Note: This blog was originally published on the site of the University of Leicester.
Ahead of our Waugh’s Enemies event on Monday 25 September, Milena Borden gives a brief history of Waugh’s hostile relationship with Hugh Trevor-Roper – and asks what it tells us about Oxford’s post-war battle of ideas.
Posted by Waugh and Words on September 19, 2017in
There is no shortage of writing on the feud between Evelyn Waugh and Hugh Trevor-Roper. Most of it has tended to focus on Waugh’s hostile letters to Trevor-Roper and their incompatible characters. But what about looking into the story as a guide to the battle of academic ideas in Oxford after the end of the Second World War?

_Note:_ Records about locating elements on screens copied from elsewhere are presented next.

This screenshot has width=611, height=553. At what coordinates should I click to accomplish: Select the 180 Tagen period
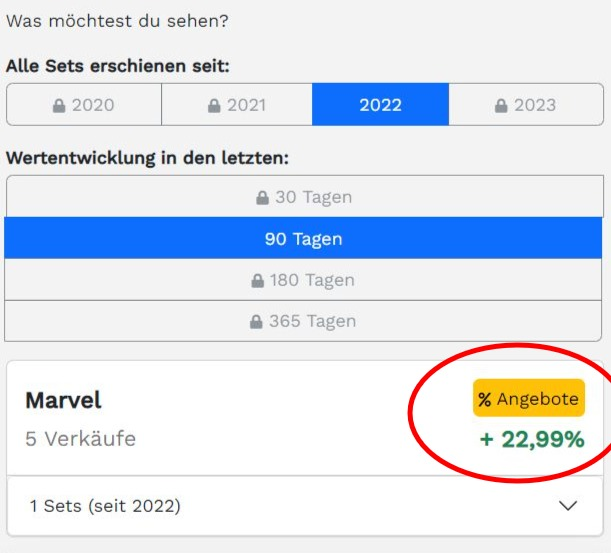point(303,280)
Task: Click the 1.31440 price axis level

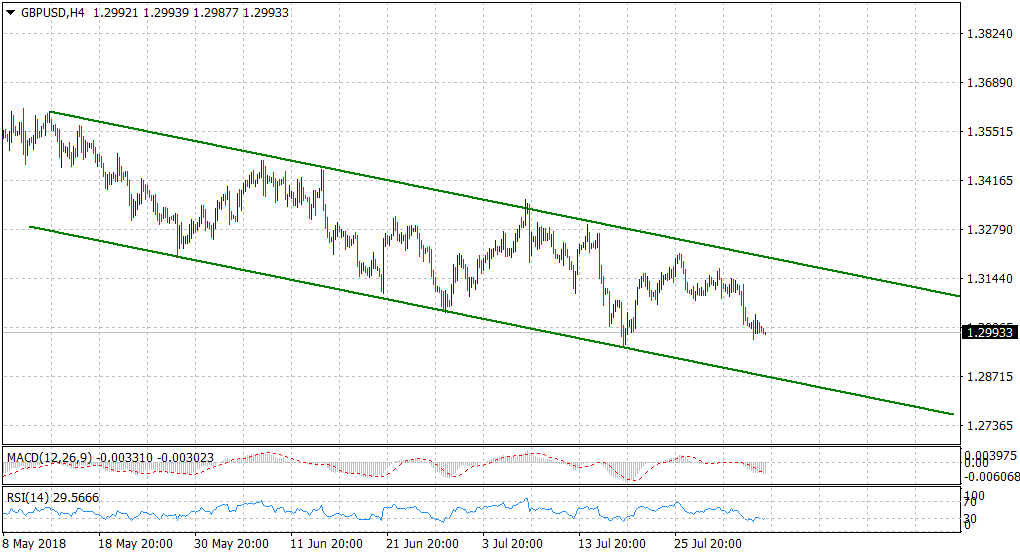Action: click(988, 279)
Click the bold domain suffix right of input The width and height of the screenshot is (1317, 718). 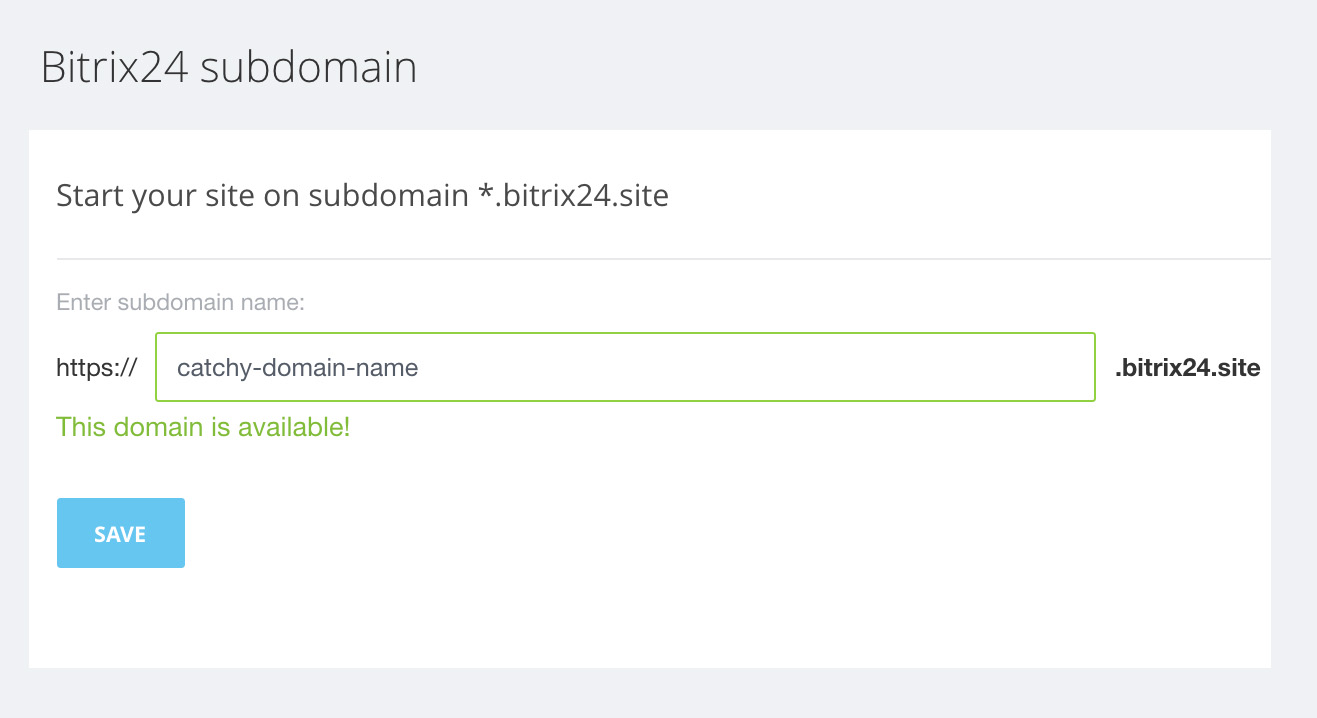1187,368
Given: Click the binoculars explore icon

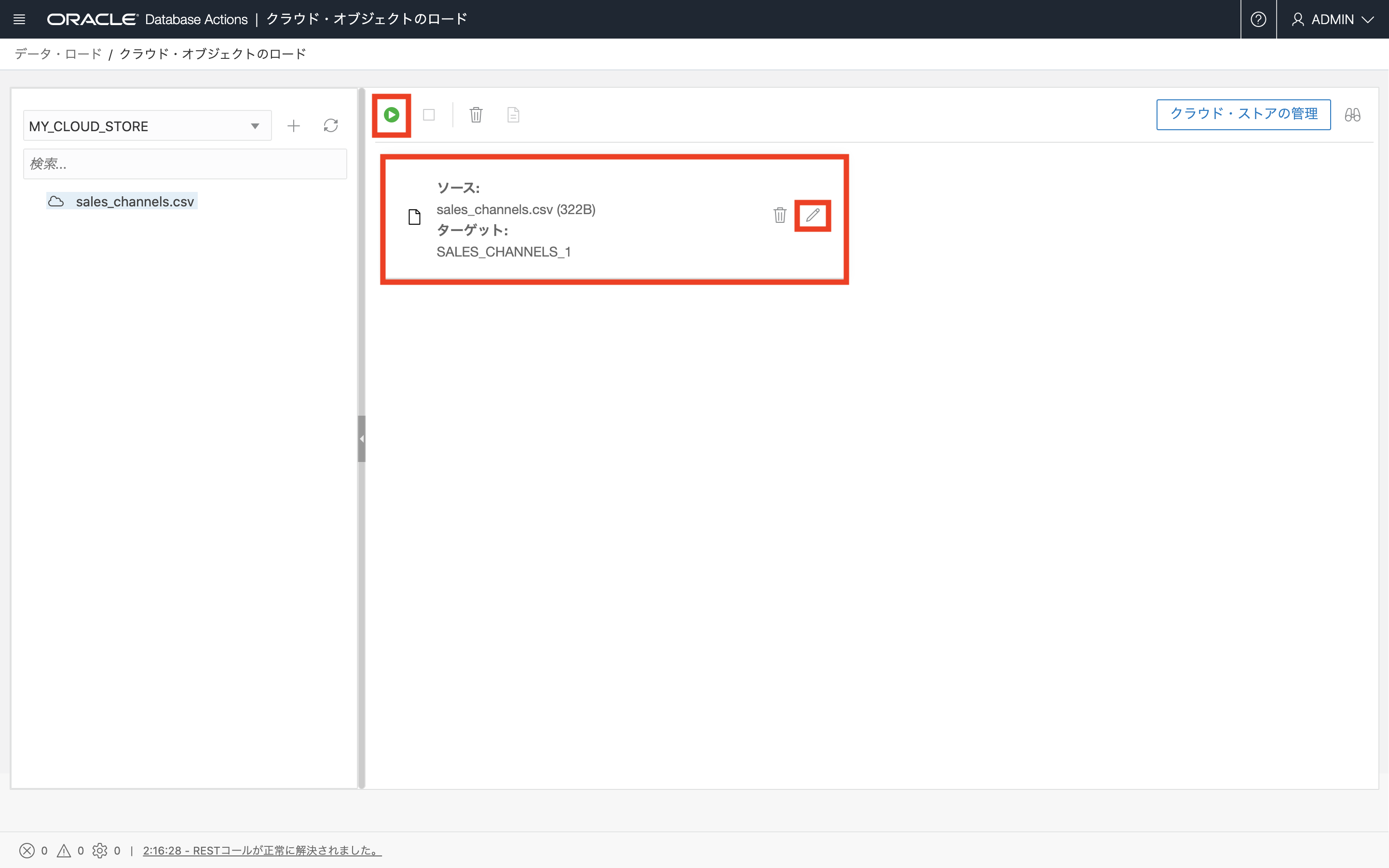Looking at the screenshot, I should [1352, 115].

The son of a country doctor, Trevor-Roper read for two degrees, Classics and History, at Christ Church (1932 – 1937), became a Research Fellow of Merton College in 1938 and from 1957 until 1980 was Regius Professor of Modern History at Christ Church.
During the Second World War he was a code-breaker and also became an expert on Germany. One year before his retirement, he accepted to be Master of Peter House at Cambridge. In 1980 Trevor-Roper concluded his valedictory lecture with the words of Evelyn Waugh during one of their public spats twenty-six years previously: ‘One honourable course is open to Mr Trevor-Roper. He should change his name and seek a livelihood at Cambridge.’ He expressed regret that Waugh was no longer alive to enjoy his victory. Trevor-Roper was an admirer of Waugh as a prose writer, but was afraid to meet him in person because of their intense intellectual animosity.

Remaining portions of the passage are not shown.